▸ **Consigne donnée**:
Reprenez le texte sur le travail des séniors et l’âge de la retraite à partir de sa dernière phrase et rédigez-en la suite.

▸ **Texte**:
L’avantage de cette approche est de sortir des fracas sur l’âge du départ en retraite, en présentant l’autre face : le travail des séniors. Pendant des années en effet, le réduire a été utilisé pour lutter contre le chômage, ce qui arrangeait et arrange encore tout le monde : syndicats qui peuvent brandir une victoire, patrons soulagés des coûts de formation des séniors et de la gestion de  carrières longues, politiques qui voient baisser le taux de chômage. Bien sûr, ceux qui voulaient travailler plus longtemps pouvaient se plaindre : on leur disait de monter leur entreprise, et les jeunes pouvaient se soucier de cette dette sociale qui s’ajoute aux autres (dette budgétaire, dette écologique) : on leur dit que c’est pour plus tard. En fait, rien n’a changé depuis des années. « C’est notre impossible pari, c’est notre mensonge à la jeunesse, c’est le point caché de notre consensus social », pour citer Antoine d’Autume, Jean-Paul Betbeze et Jean-Olivier Hairault, dans un autre rapport : Le travail des séniors, écrit pour le CAE en… 2005 !

▸ **Bloc de données**:
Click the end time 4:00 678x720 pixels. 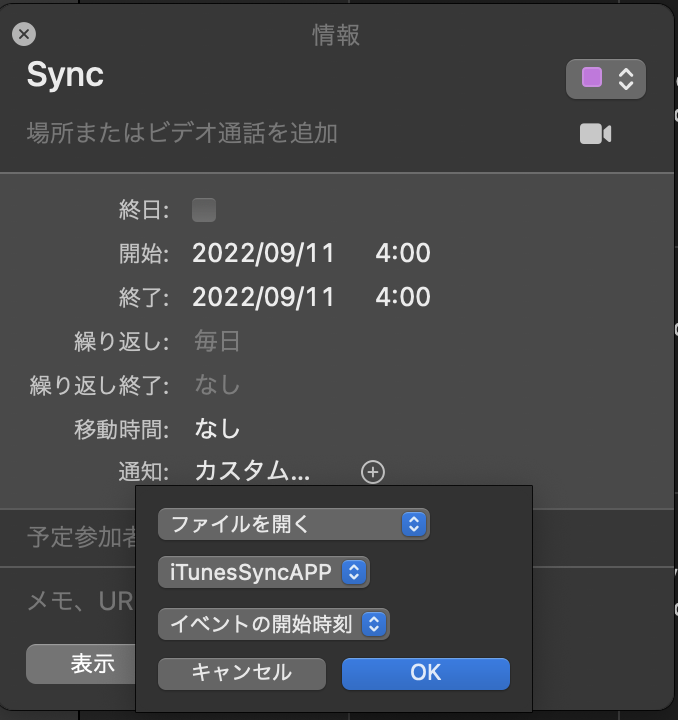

▸ **Réponse ci-dessous**:
Le chômage des séniors, avéré depuis longtemps et rendu plus menaçant par la révolution technologique en cours, les tensions politiques et l’allongement de la durée de vie, est devenu aujourd’hui « le tabou des 65 ans » ! Le voilà aujourd’hui piège politique pour Emmanuel Macron, ce que ses opposants ont bien compris, avant de devenir un terrible piège budgétaire et financier… pour tous. Mieux vaut en sortir au plus tôt, car y tomber avec lui ne résoudra rien pour nous, comme dans tout combat de coqs !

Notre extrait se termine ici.